Mercaderes del vicio y centinelas de la decencia compartían esquinas de la ciudad para, con

sugerentes reclamos, imponer sus negocios a los viandantes. Ellos, desde una temprana existencia,

se asociaron con los primeros y ya ardían en deseos de recorrer las grotescas calles.

Llegaron hasta el final de la enorme avenida y decidieron buscar alojamiento en el


downtown. Cuando entraban en el Lady Luck, uno de los abundantes hoteles-casino de la ciudad,

cientos de pensionistas americanos perdían su paga en las tragaperras del hall. El ridículo coste de

la habitación era solo un pretexto para seducir ludópatas.

Ellos, con su nula pretensión de catar las apuestas, comenzaban jugando a favor.

El hotel estaba frente a Fremont Street y la cadencia de monedas y máquinas despedía una

cautivadora música que, cinco minutos después, distorsionaba hasta lo insoportable.

Localizar los ascensores para subir hasta el piso 15, donde les asignaron la habitación, fue

como entrar en el laberinto de una atracción de feria. Restaurantes, mesas de juego y salas donde se

representaban infames funciones, aseveraban la secundaria condición del hotel.

Un grupo de enanos bañándose en la piscina, fue lo primero que vio Ella cuando se asomó a

la ventana de la habitación. La altura reducía el tamaño de los objetos y los hacía parecer ridículos.

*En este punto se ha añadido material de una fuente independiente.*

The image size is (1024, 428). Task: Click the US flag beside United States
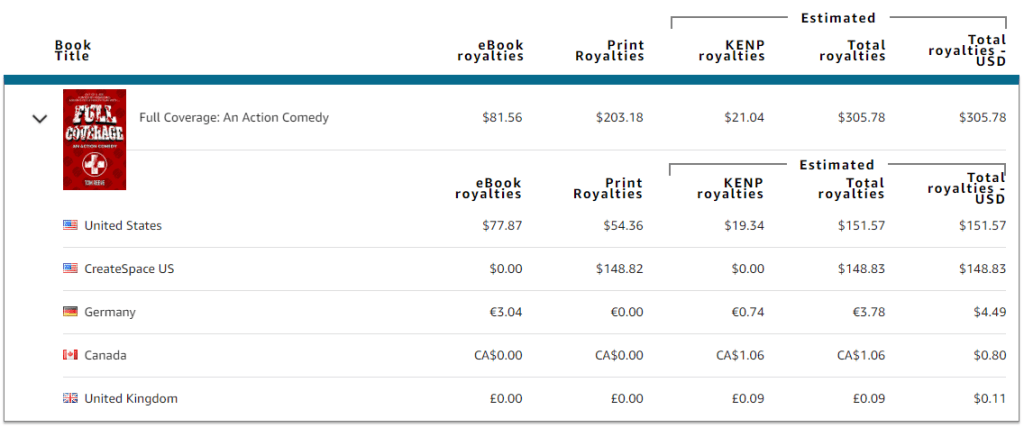point(70,225)
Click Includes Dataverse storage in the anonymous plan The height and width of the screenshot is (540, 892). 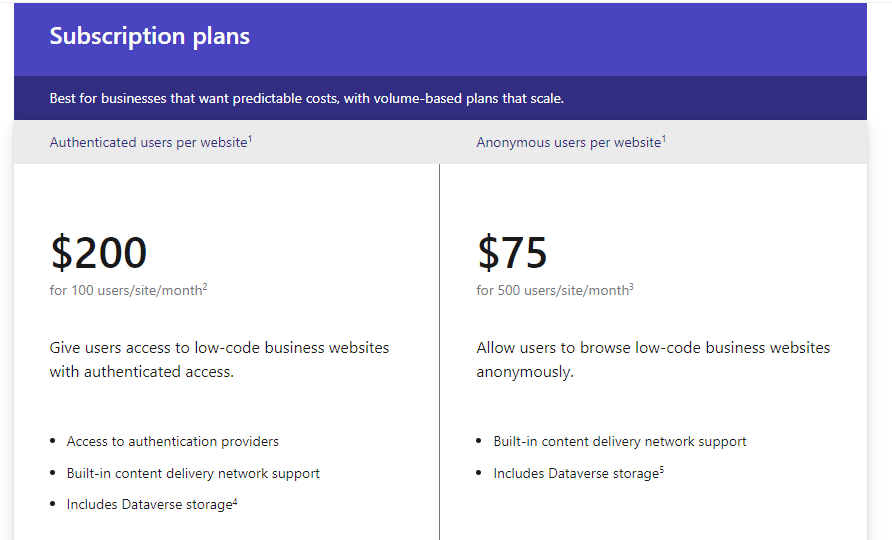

Mientras, Él deambulaba por el pasillo del hotel buscando algo con que resarcirse de la

amonestación infligida por la, ya convencido, beata mujer hindú. Conforme recuperaba energía en

el camino, le martirizaba la idea de no haber podido defender su orgullo ante la meapilas. Su

cerebro consumido por la resaca le enviaba violentas secuencias donde la aburrida oratoria de la

víctima era dramáticamente interrumpida. Un abrecartas situado en el mostrador de recepción era

impulsado por su mano y perforaba la negra retina de la inquisidora mujer.

Cuando dio con lo que buscaba, una sonrisa le atravesó la cara y pensó en lo triste de vivir

vetado a los paraísos terrenales. Tuvo un instante de lástima para los cautivos de divinos dogmas,

antes de pulsar el botón y recoger una buena cantidad de hielos expulsados por la máquina celestial.